Mexico: Federal authorities drop charges against Veracruz photographer

Publisher Committee to Protect Journalists
Publication Date 28 March 2008
Cite as Committee to Protect Journalists, Mexico: Federal authorities drop charges against Veracruz photographer, 28 March 2008, available at: https://www.refworld.org/docid/48253d75c.html [accessed 17 September 2023]
DisclaimerThis is not a UNHCR publication. UNHCR is not responsible for, nor does it necessarily endorse, its content. Any views expressed are solely those of the author or publisher and do not necessarily reflect those of UNHCR, the United Nations or its Member States.

UPDATE
March 5, 2008
Posted March 28, 2008
Original case: February 25, 2008

Gabriel Huge Córdoba, Notiver
LEGAL ACTION

Federal authorities dropped a charge of "insulting the authorities" against Huge, a photographer for the Veracruz-based daily Notiver, following the photographer's detention by members of the Mexican Federal Preventive Police (PFP), according to CPJ interviews and reports in the Mexican press.

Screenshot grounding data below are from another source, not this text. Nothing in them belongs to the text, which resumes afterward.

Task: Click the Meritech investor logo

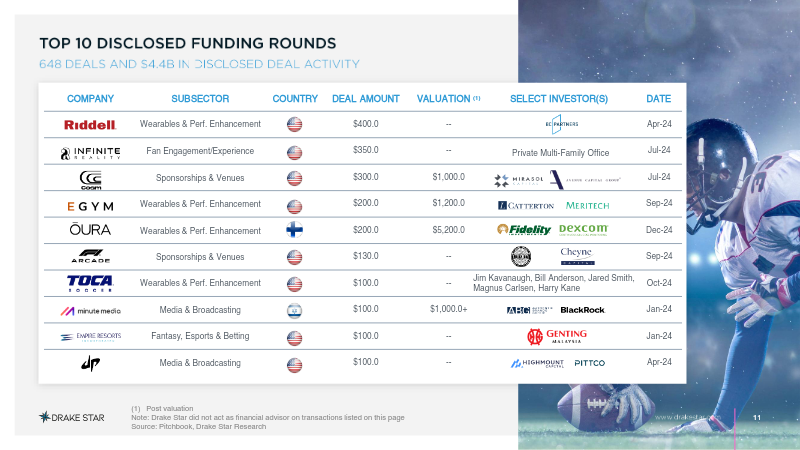Action: (x=587, y=206)
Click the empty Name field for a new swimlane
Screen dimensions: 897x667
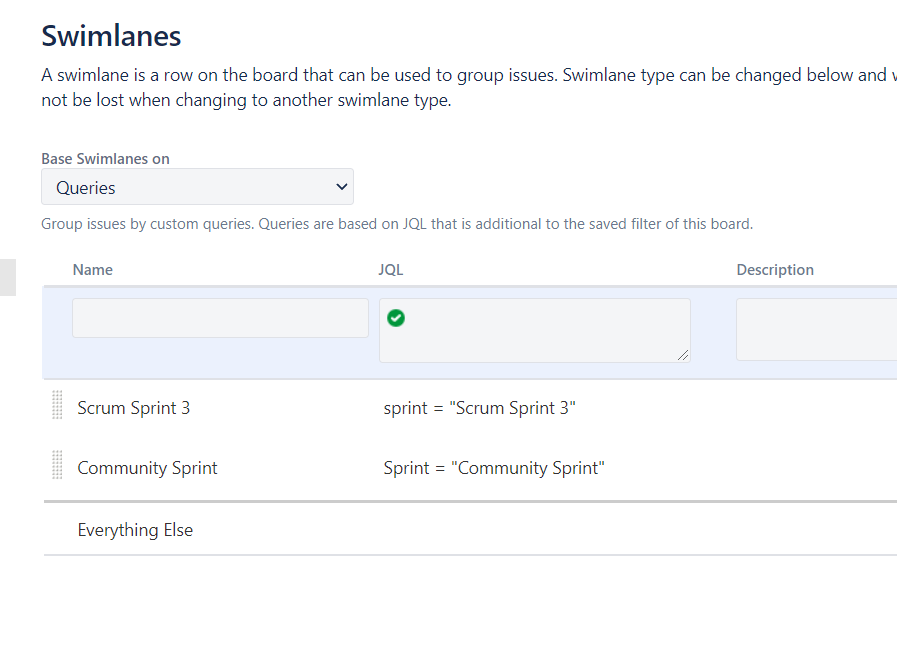pyautogui.click(x=219, y=317)
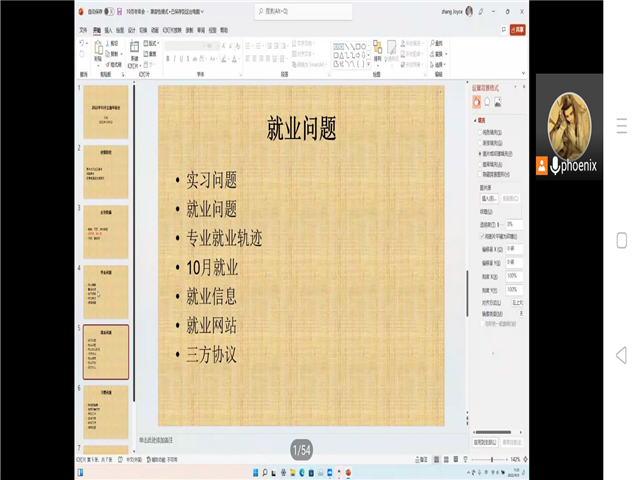Collapse the Fill section in format pane

477,120
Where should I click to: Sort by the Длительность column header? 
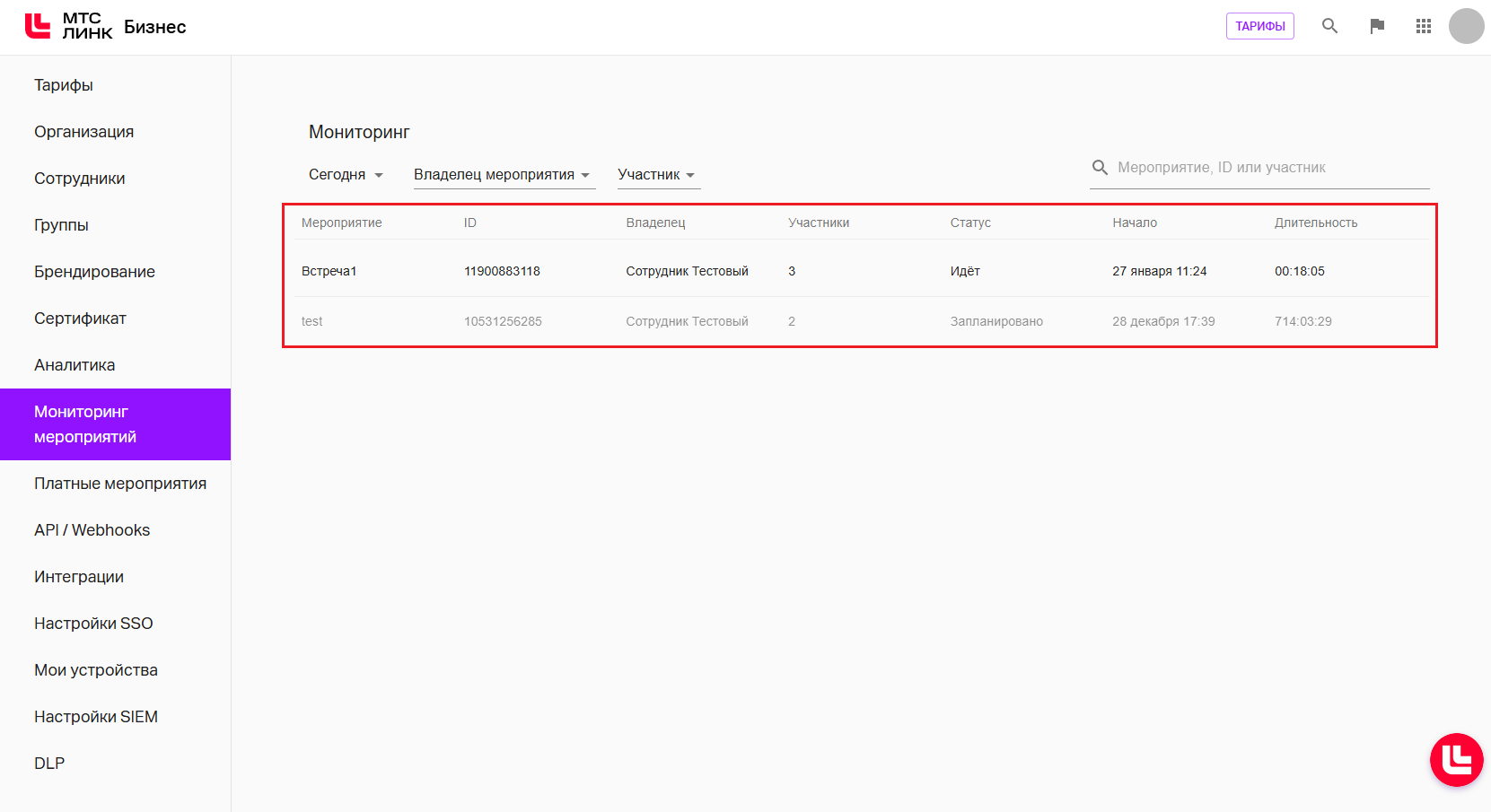1315,223
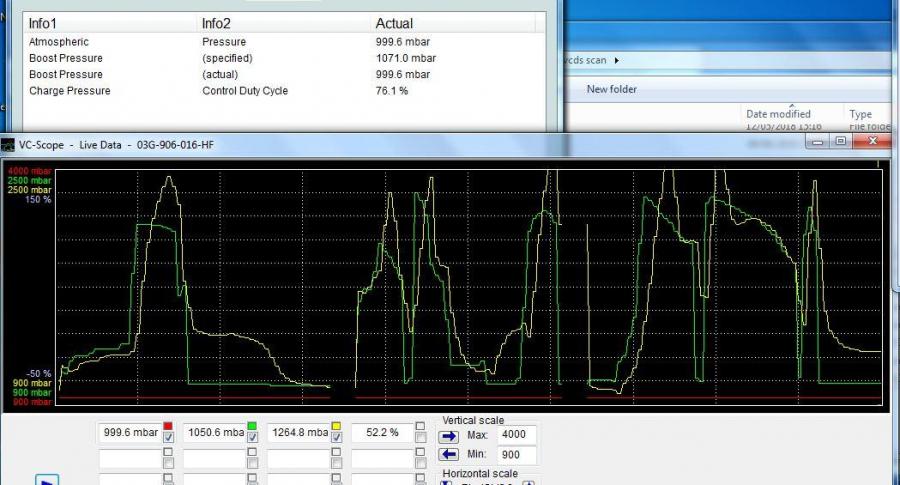Click the vertical scale Max input field
This screenshot has height=485, width=900.
click(516, 435)
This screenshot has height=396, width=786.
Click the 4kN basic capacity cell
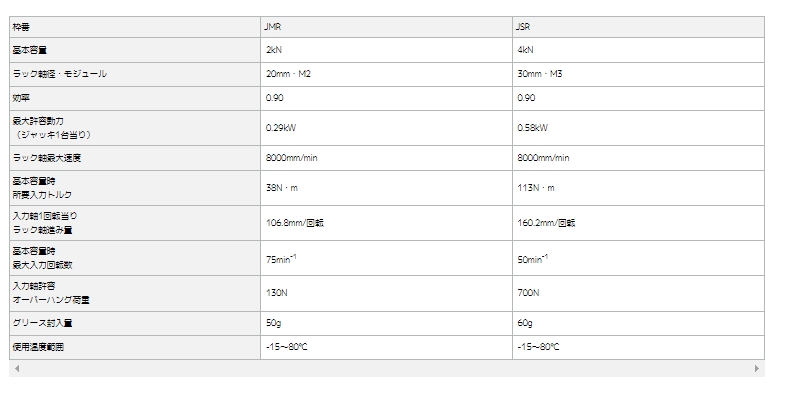pos(638,50)

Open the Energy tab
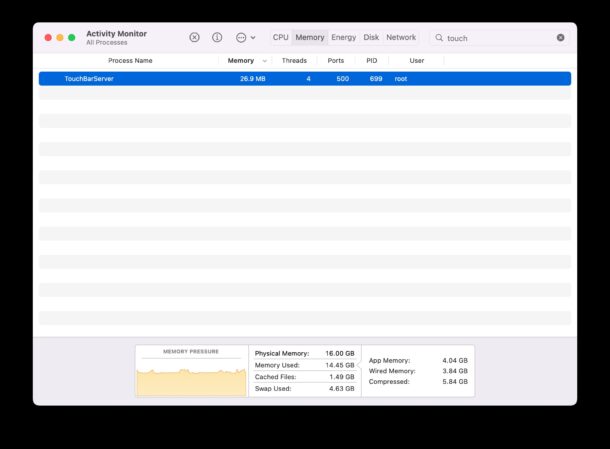343,37
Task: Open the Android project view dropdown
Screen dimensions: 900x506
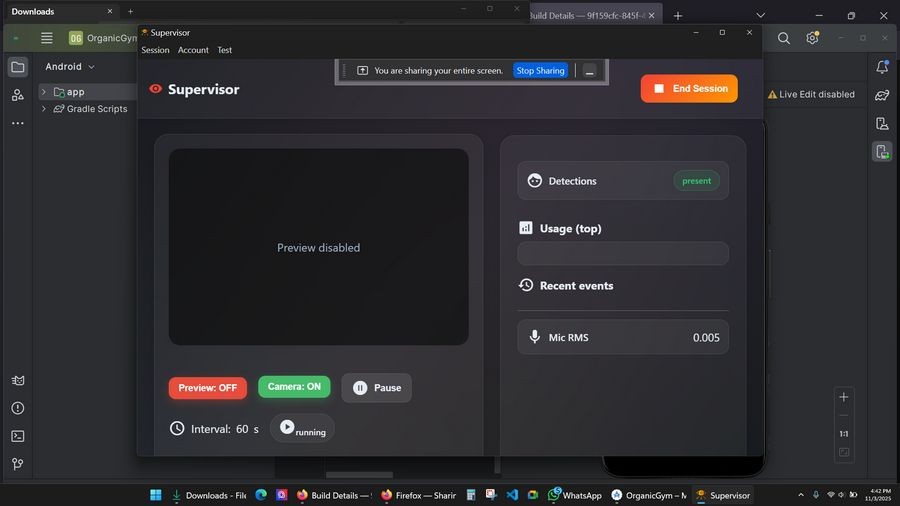Action: tap(70, 67)
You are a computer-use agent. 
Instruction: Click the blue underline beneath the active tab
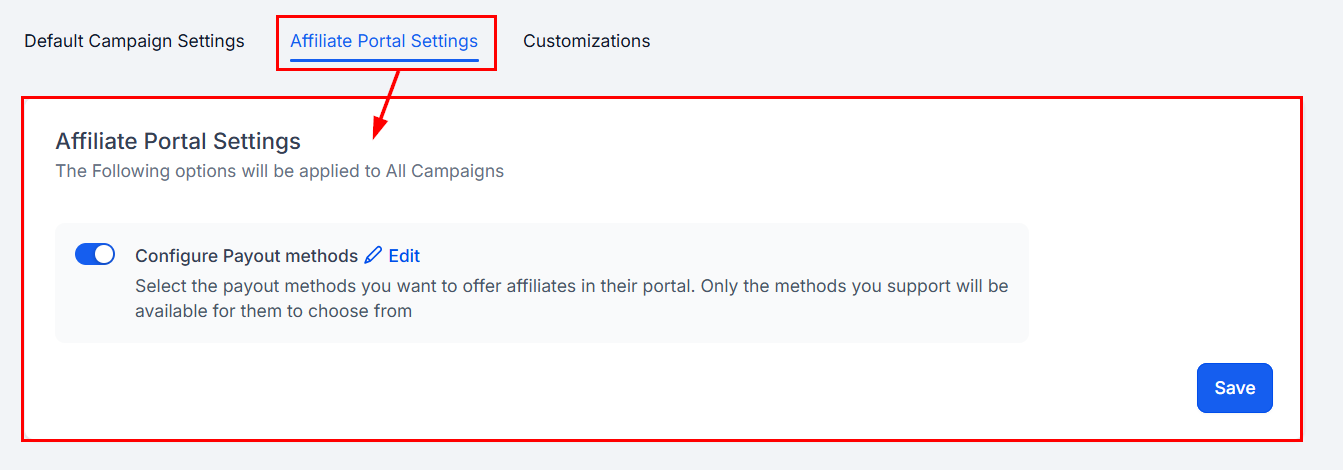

A crime photographer, Huge was among several local journalists who arrived at the scene of an accident involving a PFP convoy on February 24, according to local press reports. PFP officers told photographers to leave the scene, and when Huge moved to a side street to photograph the accident, he was approached by other PFP members who were wearing masks, the journalist told CPJ. He said the officers the accused him of not obeying their orders, handcuffed him, hit him in the back with a rifle butt, and pushed him into the back of a pickup truck. The photographer was subsequently charged with insulting the authorities.

Huge told CPJ that following a series of conversations with members of Notiver's board of directors, Veracruz representatives from the office of the Federal Secretary of Public Security, which oversees the PFP, decided to drop the charges against him on March 5. Moreover, the PFP members involved in Huge's detention will be subject to sanctions, federal authorities told Huge.

The photographer told CPJ that after receiving a public apology from the PFP, he agreed to drop the kidnapping charges he had filed against the federal police.